*** Opening of Stored data ***
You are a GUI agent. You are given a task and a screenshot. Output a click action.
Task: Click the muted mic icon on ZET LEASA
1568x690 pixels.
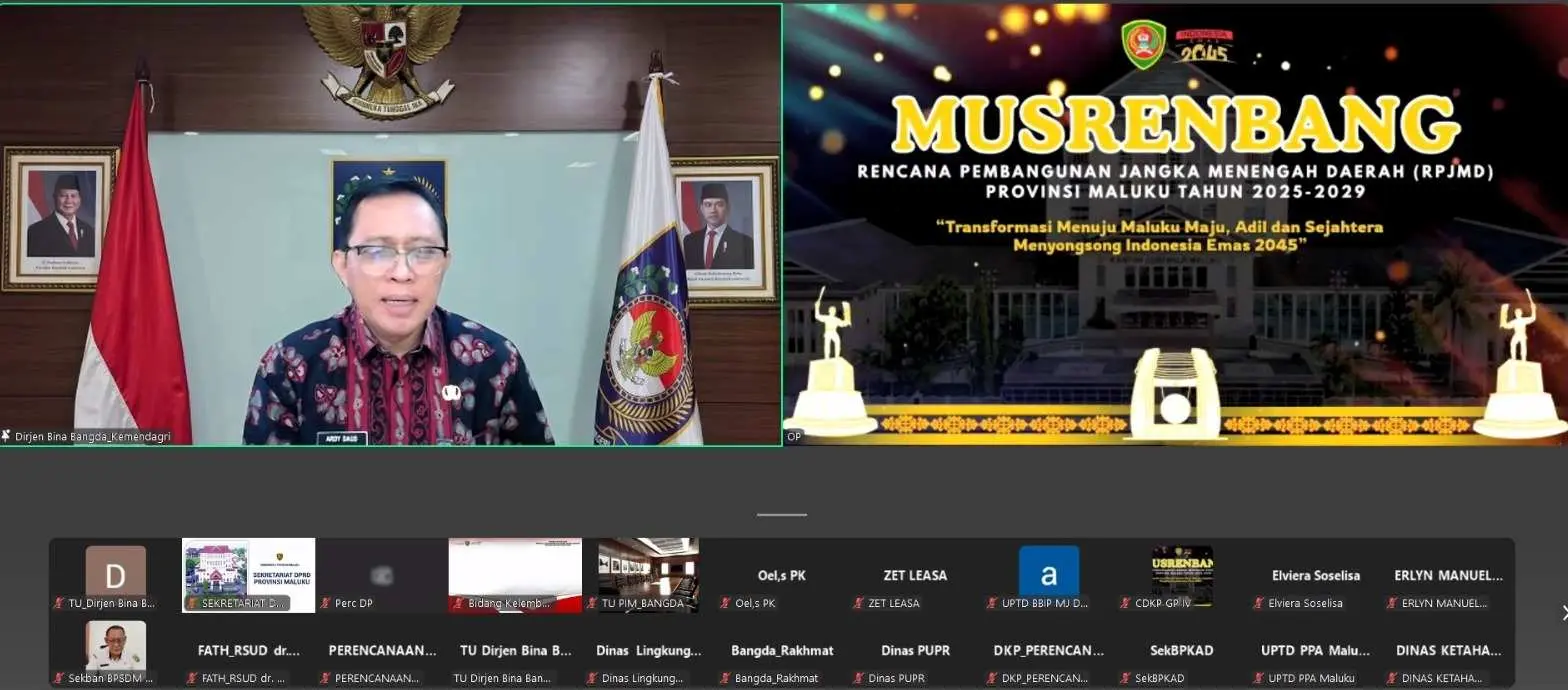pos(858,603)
*** Close of Stored data ***
*** Opening of Stored data ***
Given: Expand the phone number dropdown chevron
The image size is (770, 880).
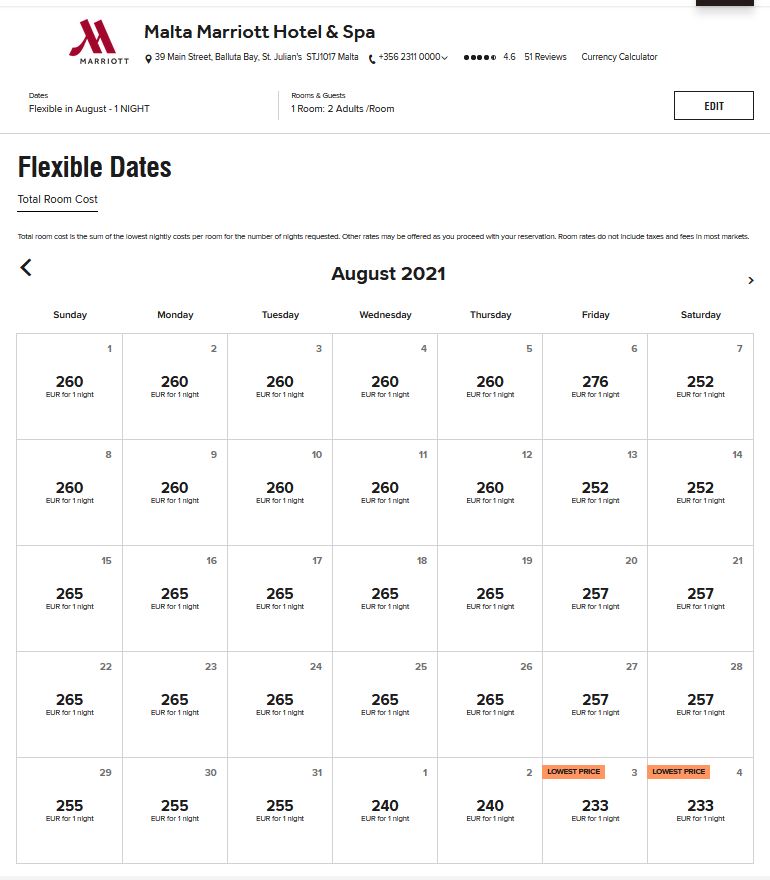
*** Close of Stored data ***
Only one stretch of the records above is wanted: the lines between the one holding "Given: Expand the" and the one holding "The image size is (770, 880).", inclusive, reproduced exactly.

Given: Expand the phone number dropdown chevron
The image size is (770, 880).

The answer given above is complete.